One person, big difference: Alumna leads the fight against hunger

Joan McNerney Skudera ’96 launches grassroots effort to enact positive change

Joan McNerney Skudera ’96 and husband Matt, MBA ’99

“I grew up in a family of seven children in Hawthorne, New Jersey. My parents were an inspiration to me because, no matter what we had or did not have, they always donated food to the food pantry. About a year ago, I realized that my parents were much better in their commitment to feeding the hungry than I was.”

These were the opening lines to an email sent out by Joan McNerney Skudera ’96 on the night of Nov. 14, 2016. She sent the message to friends, family and acquaintances with a mission to secure 100 volunteers, or ambassadors against hunger, within 24 hours. The ambassadors were asked to donate pre-designated food items to Skudera’s Midland Park home on the first Wednesday of each month. She and her family members would then distribute the collected goods across four local food pantries.

Skudera met her goal, securing 100 do-gooders in 24 hours. Three weeks later, as she, husband Matt (MBA ’99) and the couple’s children collected and distributed the donated goods, “Ambassadors Against Hunger” was born.

Between December 2016 and September 2017, Ambassadors Against Hunger has grown to include more than 150 volunteers who have donated more than 3,200 food items. Those items are divided amongst The Midland Park Children’s Love Fund, Social Service Association of Ridgewood & Vicinity, Borough of Fair Lawn Food Pantry, and the food pantry of St. Anthony RC Church in Hawthorne.

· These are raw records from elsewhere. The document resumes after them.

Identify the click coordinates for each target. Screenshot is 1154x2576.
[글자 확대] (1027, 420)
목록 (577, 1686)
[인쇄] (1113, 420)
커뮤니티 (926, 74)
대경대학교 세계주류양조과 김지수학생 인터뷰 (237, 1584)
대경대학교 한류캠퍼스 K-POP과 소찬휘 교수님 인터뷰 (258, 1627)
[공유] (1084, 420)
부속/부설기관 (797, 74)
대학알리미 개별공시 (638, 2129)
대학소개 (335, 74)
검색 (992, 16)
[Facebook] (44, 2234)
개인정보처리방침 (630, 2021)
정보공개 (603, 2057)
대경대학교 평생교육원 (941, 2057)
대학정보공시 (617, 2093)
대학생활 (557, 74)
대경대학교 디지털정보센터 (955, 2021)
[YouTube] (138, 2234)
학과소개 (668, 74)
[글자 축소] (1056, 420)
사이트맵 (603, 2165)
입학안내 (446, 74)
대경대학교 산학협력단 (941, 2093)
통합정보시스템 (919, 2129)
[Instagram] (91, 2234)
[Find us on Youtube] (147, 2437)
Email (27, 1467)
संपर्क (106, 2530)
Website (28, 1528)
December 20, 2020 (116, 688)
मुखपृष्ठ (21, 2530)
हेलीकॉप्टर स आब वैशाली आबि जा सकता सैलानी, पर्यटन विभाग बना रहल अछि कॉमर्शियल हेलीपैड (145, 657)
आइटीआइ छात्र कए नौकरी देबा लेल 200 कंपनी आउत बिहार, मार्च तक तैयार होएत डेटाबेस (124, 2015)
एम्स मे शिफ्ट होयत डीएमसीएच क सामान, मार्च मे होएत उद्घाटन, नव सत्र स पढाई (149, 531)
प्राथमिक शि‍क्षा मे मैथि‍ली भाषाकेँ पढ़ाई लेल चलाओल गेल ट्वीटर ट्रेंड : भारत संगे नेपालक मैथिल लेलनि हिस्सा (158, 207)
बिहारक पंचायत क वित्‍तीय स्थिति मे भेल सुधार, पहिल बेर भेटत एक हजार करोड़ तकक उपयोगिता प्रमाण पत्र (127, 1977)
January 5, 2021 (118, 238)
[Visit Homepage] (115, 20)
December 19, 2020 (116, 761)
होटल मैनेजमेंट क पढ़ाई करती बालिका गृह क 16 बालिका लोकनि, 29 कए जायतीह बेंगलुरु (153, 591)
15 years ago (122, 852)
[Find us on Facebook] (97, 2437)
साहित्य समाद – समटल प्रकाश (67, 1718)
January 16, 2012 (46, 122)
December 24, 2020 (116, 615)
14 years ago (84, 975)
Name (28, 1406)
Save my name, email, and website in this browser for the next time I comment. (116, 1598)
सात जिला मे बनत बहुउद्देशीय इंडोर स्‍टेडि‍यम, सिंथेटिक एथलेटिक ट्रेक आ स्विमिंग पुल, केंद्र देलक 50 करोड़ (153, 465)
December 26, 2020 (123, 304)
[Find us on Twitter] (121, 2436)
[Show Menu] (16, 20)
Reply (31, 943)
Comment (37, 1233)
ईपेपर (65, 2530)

“We’re just so impressed that people are so kind and generous; people are actually thanking me for letting them help,” Skudera says. Four ambassadors have even recently volunteered to be the respective liaisons to each food pantry, taking care of the drop-offs to each facility so the Skudera family doesn’t have to worry about such. 

Meanwhile, Skudera’s 14-year-old son has recruited his friends to join him in working curbside at the family’s home to gather donations from ambassadors. “They’re into a routine. Unless they have sports or some afterschool activity, they come and they enjoy helping out,” Skudera explains of the teen volunteers.

The alumna provides her ambassadors with a calendar for the whole year, designating a different food item to donate each month. August was peanut butter and jelly; September is rice and beans; October is macaroni and cheese.

“At first, we received a ‘thank you’ from each food pantry, and then after a few times of us delivering goods, it turned to, ‘Wait a minute. Who are you guys?’” Skudera says, laughing. “We’ve gotten letters from people who have benefitted from the program … they really, really do appreciate this.”

“Ambassadors Against Hunger has been so generous to us,” says Arlene De Pauw, who volunteers at the food pantry of St. Anthony RC Church. “Sometimes, certain items get low and the group’s donations just seem to pop in at the right time. We were basically out of jelly in August, and when they gave us a donation of peanut butter and jelly, it was a wonderful help. They’ve been a blessing to us.”

Inspired by what she has started, others have reached out to Skudera and asked if they could copy the program in their hometowns. Skudera has enthusiastically encouraged such each time. Whether each new group is using the same “Ambassadors Against Hunger” name, she isn’t sure.

The Skudera family hopes to have a total of 200 ambassadors on its roster by December. Though ambassadors are asked to drop items off at the Skudera house on the first Wednesday of each month, pickup can be arranged for those who need it. Additionally, those who wish to ship their donations can send them to the office of one of the ambassadors. “We did have someone in Hawaii once who wanted to help,” Skudera says, underscoring the need for a shipping option.

Anyone who is interested in becoming an ambassador or learning more about the program is encouraged to email Skudera at

“This has been really great so far,” Skudera says of her philanthropic venture. “I think people get really busy and we forget about helping others … But family-wise, we get more from the program than we give.”